The ABC test was first announced by the California supreme court in last year’s Dynamex decision. The Dynamex decision made the ABC test applicable to wage and hour questions in the state. Under AB 5, the ABC test becomes the default test for all aspects of California employment law.
The ABC test says a worker will be presumed to be an employee unless the person or business hiring that worker can show all three of the following:
A. The worker is free from the control and direction of the hiring entity in connection with the performance of the work, both under the contract for the performance of the work and in fact.
B. The worker performs work that is outside the usual course of the hiring entity’s business.
C. The worker is customarily engaged in an independently established trade, occupation, or business of the same nature as the work performed.
The ABC test is a strict test.
The trickiest prong of the test is part B. Under prong B, if you’re hiring a worker, in order for that worker to be considered an independent contractor, you’ll have to show the worker is working “outside the usual course” of your business.
What exactly does that mean? Does an independent plumber work outside the usual course of a general building contractor? Does a water truck driver work outside the usual course of an earthwork contractor?
For now, the best we can do is adopt a common sense approach to these questions.
California courts have yet to interpret prong B. No doubt this will be the subject of legal fights for years to come.
What the ABC test replaces, and when it replaces it.
The ABC test for determining whether a worker is an independent contractor or an employee generally replaces what is called the Borello test.

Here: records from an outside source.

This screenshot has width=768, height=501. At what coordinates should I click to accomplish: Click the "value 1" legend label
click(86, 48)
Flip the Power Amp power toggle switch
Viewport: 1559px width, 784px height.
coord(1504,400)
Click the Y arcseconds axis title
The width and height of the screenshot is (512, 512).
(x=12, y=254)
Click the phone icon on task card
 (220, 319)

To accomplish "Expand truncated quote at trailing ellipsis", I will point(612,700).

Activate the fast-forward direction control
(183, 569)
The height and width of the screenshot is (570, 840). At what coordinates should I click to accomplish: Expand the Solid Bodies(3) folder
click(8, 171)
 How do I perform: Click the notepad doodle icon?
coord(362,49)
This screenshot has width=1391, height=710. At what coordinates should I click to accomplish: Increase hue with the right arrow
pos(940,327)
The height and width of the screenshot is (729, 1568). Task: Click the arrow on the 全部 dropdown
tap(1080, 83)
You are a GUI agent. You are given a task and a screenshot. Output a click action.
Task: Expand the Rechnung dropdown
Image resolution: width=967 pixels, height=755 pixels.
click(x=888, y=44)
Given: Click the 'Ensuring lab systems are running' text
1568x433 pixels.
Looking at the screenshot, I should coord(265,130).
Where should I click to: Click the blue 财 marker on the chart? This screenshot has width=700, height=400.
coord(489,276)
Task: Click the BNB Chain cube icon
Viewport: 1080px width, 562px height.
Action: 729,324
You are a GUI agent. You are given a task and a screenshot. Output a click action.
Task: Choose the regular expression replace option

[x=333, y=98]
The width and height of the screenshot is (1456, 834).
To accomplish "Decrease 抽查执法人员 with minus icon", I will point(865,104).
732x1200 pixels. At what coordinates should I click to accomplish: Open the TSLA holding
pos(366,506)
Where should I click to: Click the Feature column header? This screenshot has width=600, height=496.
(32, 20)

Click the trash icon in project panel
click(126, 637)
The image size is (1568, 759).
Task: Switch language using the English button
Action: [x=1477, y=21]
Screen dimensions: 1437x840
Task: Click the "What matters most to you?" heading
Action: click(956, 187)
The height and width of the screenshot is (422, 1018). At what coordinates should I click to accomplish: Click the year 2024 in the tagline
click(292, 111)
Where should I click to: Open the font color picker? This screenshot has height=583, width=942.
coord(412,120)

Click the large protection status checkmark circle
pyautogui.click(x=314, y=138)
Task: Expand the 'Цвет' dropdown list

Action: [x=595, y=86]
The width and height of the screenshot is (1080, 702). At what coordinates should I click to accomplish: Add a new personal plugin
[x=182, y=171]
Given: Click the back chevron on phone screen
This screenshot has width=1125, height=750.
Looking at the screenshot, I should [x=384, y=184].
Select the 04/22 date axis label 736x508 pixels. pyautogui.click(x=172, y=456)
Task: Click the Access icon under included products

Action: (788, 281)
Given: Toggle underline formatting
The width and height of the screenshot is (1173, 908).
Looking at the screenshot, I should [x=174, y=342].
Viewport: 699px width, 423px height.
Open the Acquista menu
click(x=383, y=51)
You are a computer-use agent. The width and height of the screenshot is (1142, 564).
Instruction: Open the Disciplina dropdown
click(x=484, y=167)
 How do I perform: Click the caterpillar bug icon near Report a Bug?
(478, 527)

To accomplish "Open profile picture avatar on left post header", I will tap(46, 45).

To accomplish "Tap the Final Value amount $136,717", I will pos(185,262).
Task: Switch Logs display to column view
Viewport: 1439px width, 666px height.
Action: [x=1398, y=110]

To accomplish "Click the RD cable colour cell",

The Borello test looks at a laundry list of 11 different factors to determine whether a worker is an independent contractor or an employee. It generally focuses on the degree of control the hiring entity exercised over the worker and whether the worker was engaged in his or her own business.
It’s much less strict than the ABC test – far more workers are found to be independent contractors under the Borello test.
That brings us to one of the basics about AB 5. AB 5 simply dictates the test you apply to determine whether a worker is an employee or an independent contractor.
AB 5 makes the strict ABC test the default test. But AB 5 also spells out a long list of exceptions and “safe harbors.” Under those exceptions and safe harbors, the less restrictive Borello test will apply instead.
Most of the exceptions aren’t relevant to the construction industry.
For example, marketing and human resources professionals, travel agents, graphic designers, fine artists, enrolled agents licensed by the IRS, photojournalists, freelance writers, repossession agents, and licensed manicurists, barbers and cosmetologists – all of these groups will have their employee vs. independent contractor status determined by the Borello test.
AB 5 does, however, spell out two specific safe harbors for the construction industry.
The “safe harbor” for working with individuals who are construction subcontractors.
If you’re hiring an individual who operates as a subcontractor in the construction industry, odds are you want to treat that person as an independent contractor – not as your employee.
As discussed above, under the ABC test, there’s real risk this individual subcontractor would be deemed your employee.
Having that person deemed your employee exposes you to responsibility and potential liability for payroll taxes, workers’ compensation, meal and rest periods, overtime, paid leave, disability insurance, unemployment insurance, misclassification penalties, wrongful termination claims and more.
The only sure-fire way to eliminate that risk, is to take advantage of the construction subcontractor safe harbor – by meeting all of the criteria below – and then to ensure that your working relationship passes the Borello test for independent contractor status.
Here are the criteria you need to meet to take advantage of the safe harbor for hiring an individual as a construction subcontractor:
1. Your subcontract is in writing.
2. The subcontractor is licensed by the CSLB and does work within the scope of that license.
3. The subcontractor has a business license or business tax registration (unless the jurisdiction where the subcontractor is domiciled doesn’t require it).
4. The subcontractor maintains a business location separate from yours.
5. The subcontractor has the authority to hire and fire other persons to provide or assist in providing the work.
6. The subcontractor assumes financial responsibility for errors or omissions in the work (either via insurance, indemnity obligations, performance bonds, or warranties).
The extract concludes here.